§ **Excerpted text**
•••

I’d be tempted to go with Singapore style rules for Ice dealers. Off to the long drop gallows. It is utterly destructive in ways that we haven’t really seen before.
In the same way that psychos attract saddoes, and have a string of sorry excuses for people wanting to correspond with them/visit them/sleep with them in prison…
Every likelihood she’s a psycho and/or addict herself…
I remember going to a job where a guy high on ice had two officers in my team on the ground beating into them. He was trying to unlatch the gun, almost got it out. Nothing worked - OC spray or baton. One of the officers managed to get a garbled message over the radio for help. We could hear the struggle over the radio.
I swear every police car in the ACT went as fast as possible to the scene. My partner and I had the divvy van and we were going 160+ km/h to help our mates.
Took 10 officers to get cuffs on this guy and into the van. Needed a tactical team to meet us at the watch house to transport him into the cells as you can’t have weapons in the watch house ( except OC spray which the watch house sergeant only uses).

•••

Stored data:
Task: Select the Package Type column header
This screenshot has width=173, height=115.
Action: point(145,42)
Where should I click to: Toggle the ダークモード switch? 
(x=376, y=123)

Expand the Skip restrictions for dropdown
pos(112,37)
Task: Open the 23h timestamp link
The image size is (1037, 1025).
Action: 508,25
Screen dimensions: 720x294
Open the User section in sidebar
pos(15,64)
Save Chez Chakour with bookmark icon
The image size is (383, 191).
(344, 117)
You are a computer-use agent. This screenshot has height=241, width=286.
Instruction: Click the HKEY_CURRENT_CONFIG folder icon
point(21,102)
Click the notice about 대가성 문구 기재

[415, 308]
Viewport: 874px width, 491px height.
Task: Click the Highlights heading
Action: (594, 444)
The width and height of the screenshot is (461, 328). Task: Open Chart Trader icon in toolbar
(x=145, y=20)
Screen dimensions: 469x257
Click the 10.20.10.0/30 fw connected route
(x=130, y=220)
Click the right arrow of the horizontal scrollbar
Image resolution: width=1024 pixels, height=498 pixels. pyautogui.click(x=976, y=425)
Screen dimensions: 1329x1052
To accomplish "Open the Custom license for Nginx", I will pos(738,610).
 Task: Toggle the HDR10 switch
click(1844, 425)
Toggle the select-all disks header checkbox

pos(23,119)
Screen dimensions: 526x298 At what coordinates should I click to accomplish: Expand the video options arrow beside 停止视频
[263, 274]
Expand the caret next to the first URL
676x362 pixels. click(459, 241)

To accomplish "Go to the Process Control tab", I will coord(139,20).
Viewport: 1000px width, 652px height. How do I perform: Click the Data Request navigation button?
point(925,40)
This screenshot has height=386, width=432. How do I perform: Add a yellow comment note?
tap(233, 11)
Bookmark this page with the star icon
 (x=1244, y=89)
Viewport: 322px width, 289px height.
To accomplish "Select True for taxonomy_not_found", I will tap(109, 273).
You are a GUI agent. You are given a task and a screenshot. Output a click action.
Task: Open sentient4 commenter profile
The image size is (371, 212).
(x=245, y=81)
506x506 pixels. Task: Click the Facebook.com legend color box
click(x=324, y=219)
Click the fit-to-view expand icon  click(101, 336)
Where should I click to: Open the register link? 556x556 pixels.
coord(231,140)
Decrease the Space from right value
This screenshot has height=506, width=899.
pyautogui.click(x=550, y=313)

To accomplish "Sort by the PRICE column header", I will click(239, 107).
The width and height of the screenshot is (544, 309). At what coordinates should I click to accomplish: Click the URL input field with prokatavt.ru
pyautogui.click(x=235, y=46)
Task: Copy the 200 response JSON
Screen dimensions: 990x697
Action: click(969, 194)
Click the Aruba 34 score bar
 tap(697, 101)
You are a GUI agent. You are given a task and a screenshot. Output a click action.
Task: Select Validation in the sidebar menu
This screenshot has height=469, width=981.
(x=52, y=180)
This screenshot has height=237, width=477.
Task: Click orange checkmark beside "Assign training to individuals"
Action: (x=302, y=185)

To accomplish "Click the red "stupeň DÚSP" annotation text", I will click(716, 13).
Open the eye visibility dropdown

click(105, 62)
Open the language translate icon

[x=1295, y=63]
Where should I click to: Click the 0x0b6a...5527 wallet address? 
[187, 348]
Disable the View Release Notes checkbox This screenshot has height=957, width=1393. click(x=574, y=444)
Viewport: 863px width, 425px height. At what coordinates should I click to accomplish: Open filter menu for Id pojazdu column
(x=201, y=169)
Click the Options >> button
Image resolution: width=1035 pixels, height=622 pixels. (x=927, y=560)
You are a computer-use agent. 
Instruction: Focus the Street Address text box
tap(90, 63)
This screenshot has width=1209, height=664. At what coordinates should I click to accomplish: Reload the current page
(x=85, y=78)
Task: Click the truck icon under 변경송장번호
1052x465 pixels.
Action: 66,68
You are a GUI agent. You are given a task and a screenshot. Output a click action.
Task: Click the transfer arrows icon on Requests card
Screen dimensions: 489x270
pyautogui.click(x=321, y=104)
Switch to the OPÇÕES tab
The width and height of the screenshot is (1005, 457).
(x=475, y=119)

•••

§ **Questions to answer**
[a] In the comments about ice users, how many officers did it take to get cuffs on the man and into the van?
[b] Render this sentence from the comments about ice users in Spanish: "I swear every police car in the ACT went as fast as possible to the scene."
[c] Pick up the comments about ice users after their final sentence and carry them on.
None of the items are needed for this work.

§ **Results**
[a] Ten officers.

[b] Juro que todos los coches de policía del ACT fueron lo más rápido posible al lugar.

[c]
This guy wasn’t huge, but the strength and sheer anger of the attack was unbelievable. My team mates needed minor surgery from the attack.
This was 2006. My partner and I had to go back to patrolling our zone after dropping the guy at the watch house.
We would usually be really chatty, making jokes. Not that time. Just silence. Then we looked at each other and said WTF just happened. It was a real awakening for me about the real dangers of ICE.
I’ve seen the same thing. Guy was lucky to be 65kg wringing wet and two large solid policemen were really struggling to hold him down. I do remember seeing a doco about Iraq when the marines had to do house to house fighting. If they saw a crack pipe they knew they had a problem. Even if they were shot it didn’t stop them. The scary thing is how much of it is out there ? I’m so sheltered.